A recent review of Penman's newest novel, Lionheart, induced me to detour from my early-American reading path to catch up on Penman's explorations of Henry and Eleanor's 12th-century world. Penman really is, in my opinion, one of the best historical novelists writing today, and I can give Devil's Brood straight 5's on my five criteria without even thinking much about it. She's probably not for everyone - there are times when the reader wonders, "where's the fiction?". Penman is so scrupulous about adhering to historical sources that it sometimes seems like you're reading a family biography rather than a novel. The saving grace is the way she creates wonderfully complex and subtly-nuanced fictionalized historical characters that seem so authentic. Certainly there is some modern bias, which is unavoidable, but it never jumps up to slap you in the face. To the extent that it's possible to make the minds of a 12th-century French-speaking royal family accessible to a modern English-speaking reader - without romanticizing or condescending - Penman does.

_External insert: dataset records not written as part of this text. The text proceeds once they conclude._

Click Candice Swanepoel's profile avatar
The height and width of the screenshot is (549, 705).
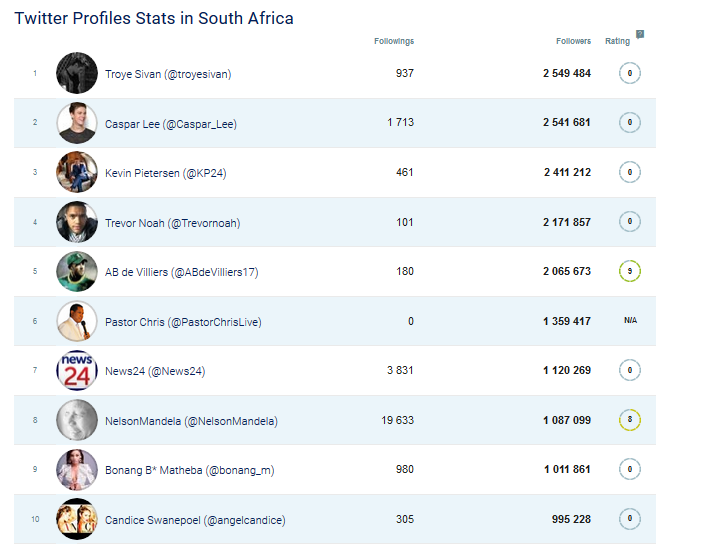point(77,519)
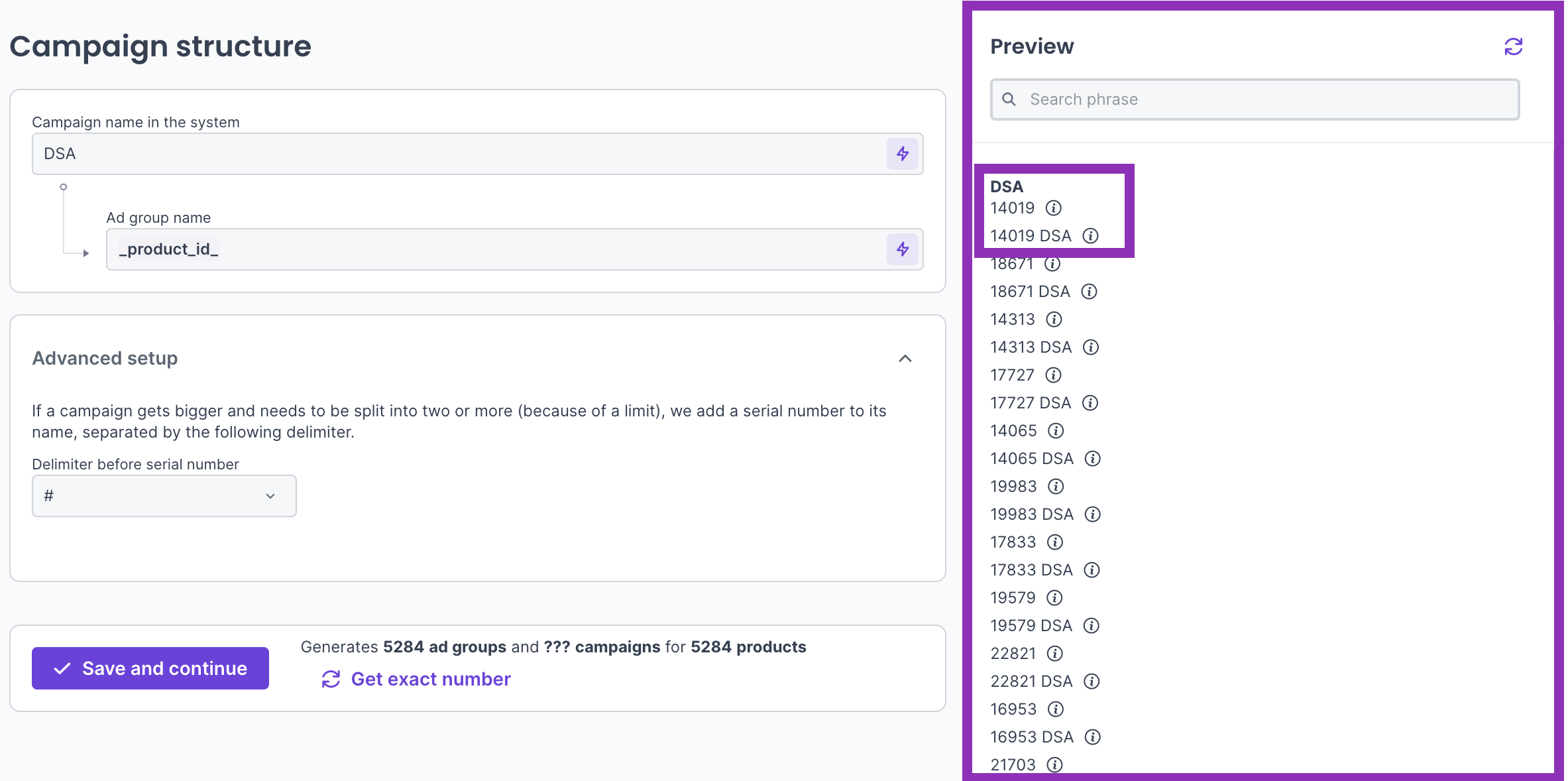Click info icon beside 14313
This screenshot has width=1568, height=781.
pyautogui.click(x=1054, y=320)
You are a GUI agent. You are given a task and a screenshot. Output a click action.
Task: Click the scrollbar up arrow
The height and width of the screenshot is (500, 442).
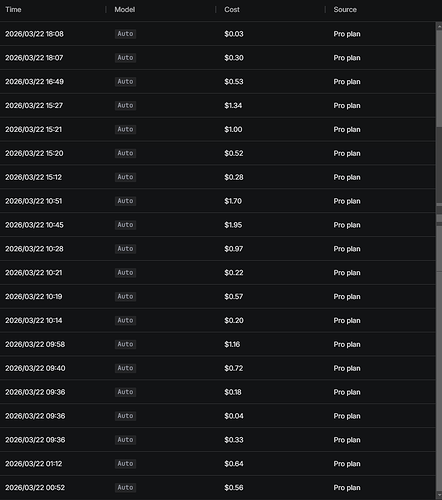(439, 27)
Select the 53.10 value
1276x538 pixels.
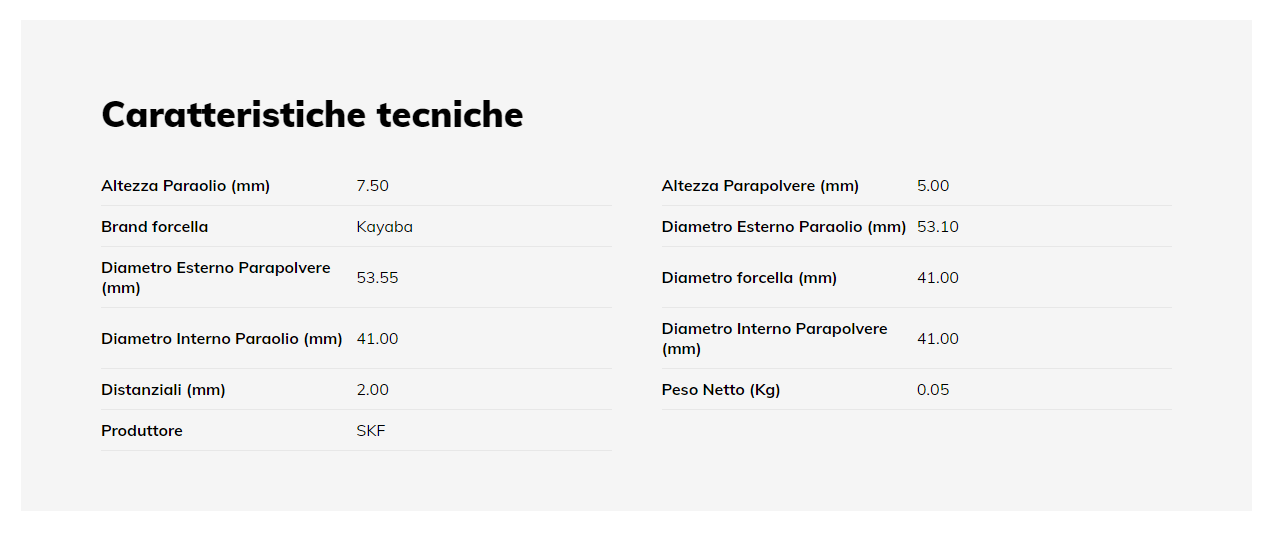(938, 227)
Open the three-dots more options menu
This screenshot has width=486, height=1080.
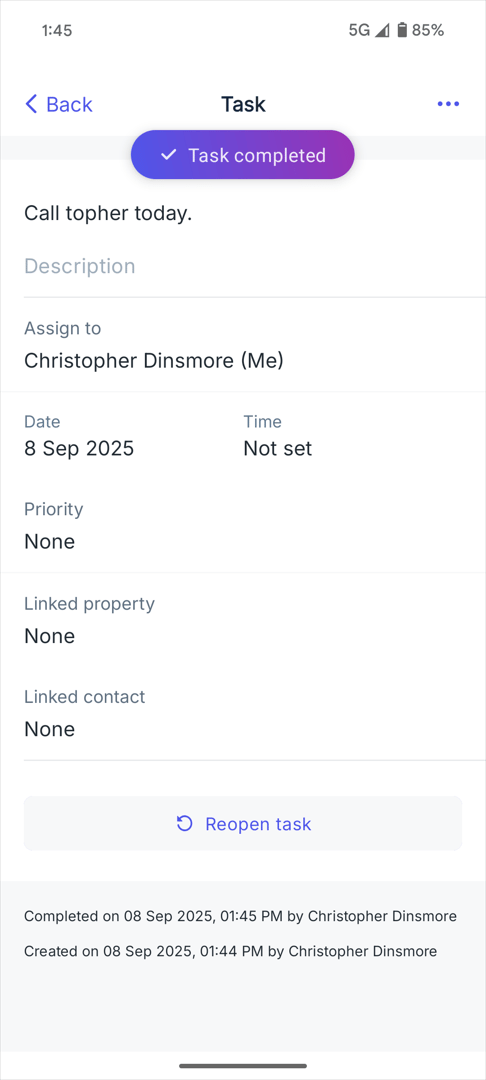(x=448, y=104)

Devil's Brood is subtitled, "The last days of the tempestuous marriage of Henry II and Eleanor of Aquitaine", and that sums it up pretty well. The story picks up where Time and Chance, the previous novel in Penman's "Plantagenet series", left off. It's April of 1172 and Henry is returning to Wales from Ireland, where he had gone to solidify his rule over the feuding Irish kings. Also, it was wise for Henry to be out of England following the death of Thomas Beckett, the climactic event of Time and Chance. The Devil's Brood referred to in the novel's title was Henry's four sons, who took turns scheming, defying and rebelling as they came of age and began to chafe under their father's authority. The novel concludes following the death of Henry in 1189. Lionheart will presumably take up the story at that point.
Friday, October 7, 2011
As noted previously, when reading a historical novel I like to have one or more reliable works of straight history near to hand for fact-checking. I initially failed to do that while reading the Barbary War sections of Kenneth Roberts' Lydia Bailey (see 08-30 post). Since then, I found a very well-written history entitled Pirate Coast: Thomas Jefferson, the First Marines, and the Secret Mission of 1805, by Richard Zacks. Zacks' book confirms the general historical accuracy of Roberts' novel. It also confirms my comments about Roberts' tendency to polarize historical characters into good/evil extremes. Pirate Coast is highly recommended for fulfillment of my first criterium, "inspired me to further historical research".